[00:00.000 --> 00:12.260]  So, hi, I will start right away because my talk is quite packed, so I'm focusing on
[00:12.260 --> 00:17.440]  this working for Amazon in the Amazon Coretto team.
[00:17.440 --> 00:21.600]  My slides and the examples are on GitHub, I will show this link one more time at the
[00:21.600 --> 00:24.960]  end of the talk, so you don't have to take a copy.
[00:24.960 --> 00:29.280]  I am principal engineer in the Amazon Coretto team, working in the OpenGDK since more than
[00:29.280 --> 00:39.600]  15 years, been with SAP before, that's for also more than 15 years and have various duties
[00:39.600 --> 00:42.080]  in the OpenGDK and JCP.
[00:42.080 --> 00:46.080]  So let's get started about firecrackers, so firecracker is a minimalistic virtual machine
[00:46.080 --> 00:52.360]  monitor, it's KVM backed, it only supports a limited set of devices, basically block
[00:52.360 --> 00:57.240]  and network devices which are virtualized to Vortio and a VSOC and a serial device that
[00:57.240 --> 01:03.440]  makes it very fast and also very secure because it doesn't support any exotic devices like
[01:03.440 --> 01:08.720]  for example QMU, it has a rest-based configuration, it's completely written in Rust which also
[01:08.720 --> 01:17.240]  makes it kind of safe, it's based on, it was forked from Google's CrossVM and it's nowadays
[01:17.240 --> 01:22.880]  based on Rust VMM library which is like a based library for virtual machine monitors
[01:22.880 --> 01:26.240]  and I think that's also used by CrossVM meanwhile.
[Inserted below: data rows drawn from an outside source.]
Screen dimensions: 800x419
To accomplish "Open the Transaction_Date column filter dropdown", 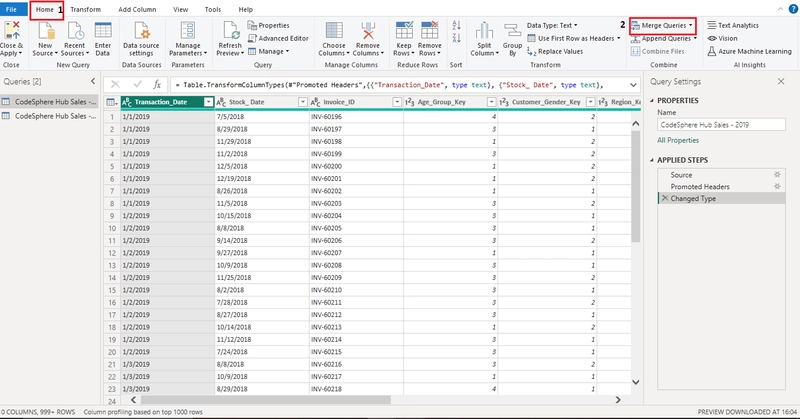I will point(208,102).
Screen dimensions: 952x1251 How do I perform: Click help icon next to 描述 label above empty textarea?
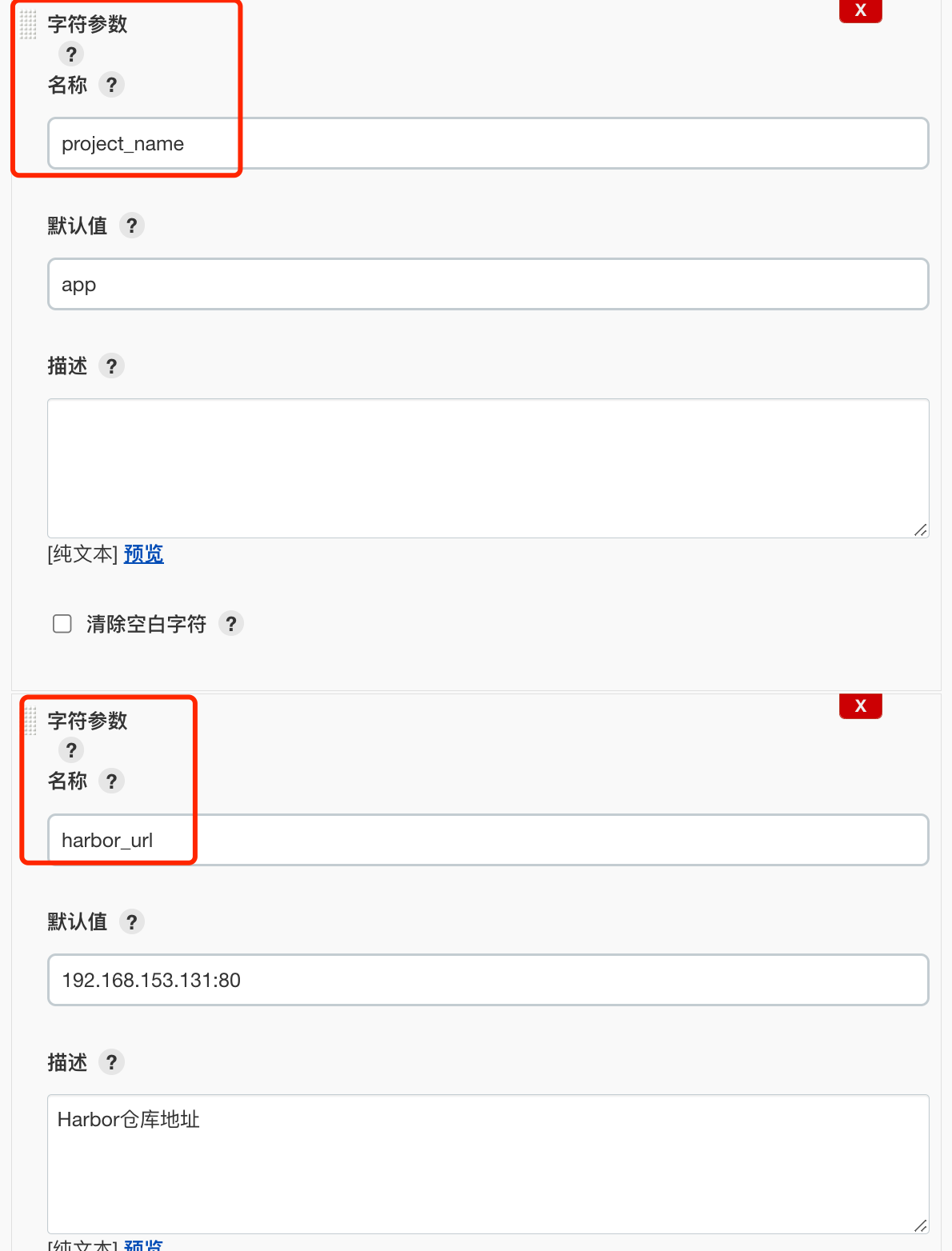[113, 366]
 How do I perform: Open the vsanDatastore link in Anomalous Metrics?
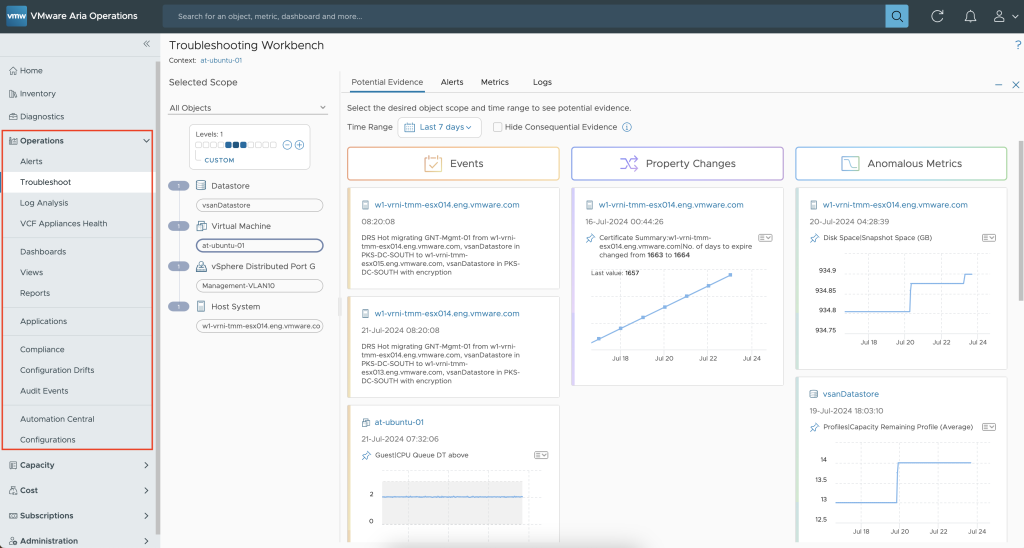click(x=849, y=394)
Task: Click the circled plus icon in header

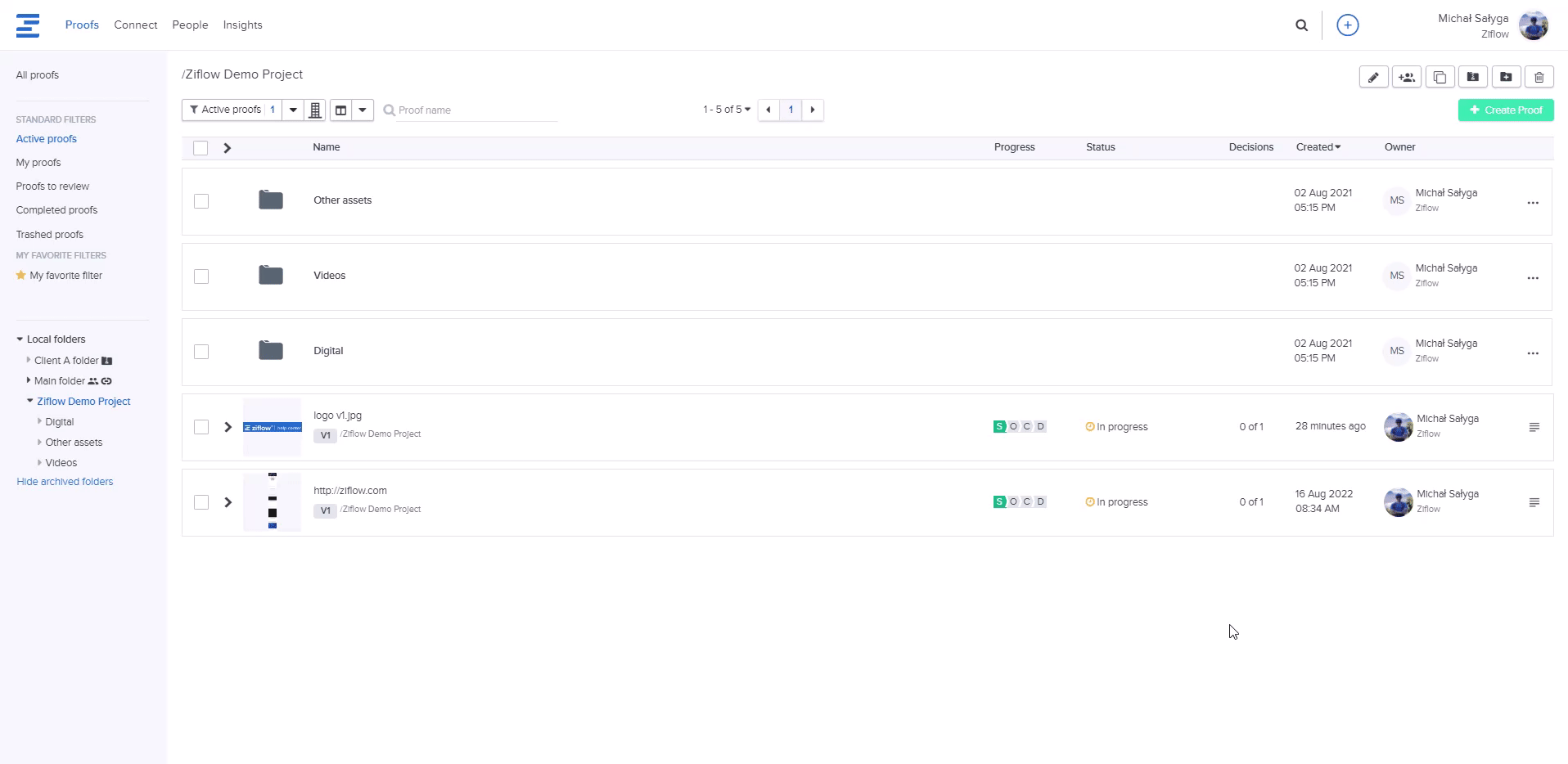Action: click(x=1347, y=25)
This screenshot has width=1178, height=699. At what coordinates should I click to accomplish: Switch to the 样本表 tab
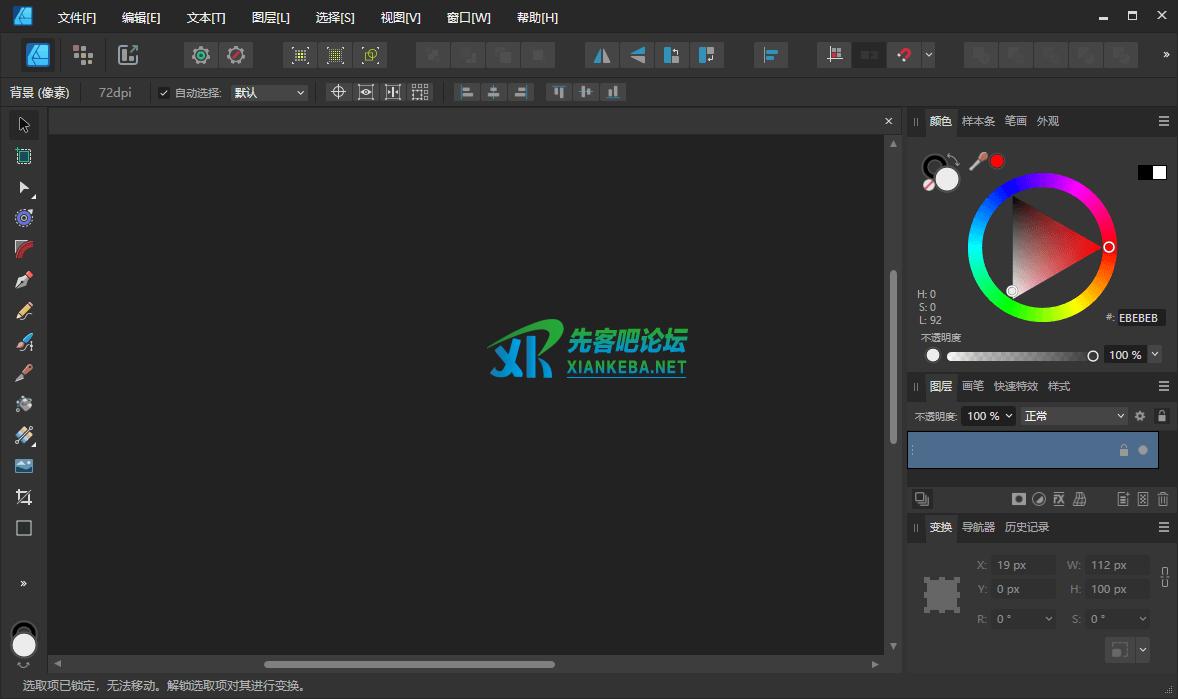[x=978, y=121]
[01:26.240 --> 01:31.200]  It supports a microvia metadata service which is basically a JSON storage where you can
[01:31.200 --> 01:35.840]  share data between guest and host because with full virtualization it's not easy to
[01:35.840 --> 01:40.960]  exchange data between guest and host because all the guest applications run on their own
[01:40.960 --> 01:46.280]  kernel and with this data service for example you don't need a network connection between
[01:46.280 --> 01:51.520]  host and guest and then the firecracker process itself supports in addition to the security
[01:51.520 --> 01:59.080]  provided by KVM, sandboxing, so a jailer utility which basically places the firecracker process
[01:59.080 --> 02:04.080]  on the host into additional C-group, change-route and sec-comp environment and it's all open
[02:04.080 --> 02:11.240]  source, Apache 2 licensed and it's the technology behind AWS Lambda.
[02:11.240 --> 02:16.880]  So every Lambda runs in its own firecracker virtualized container.
[02:16.880 --> 02:21.520]  So here's just a picture of what I've just told you.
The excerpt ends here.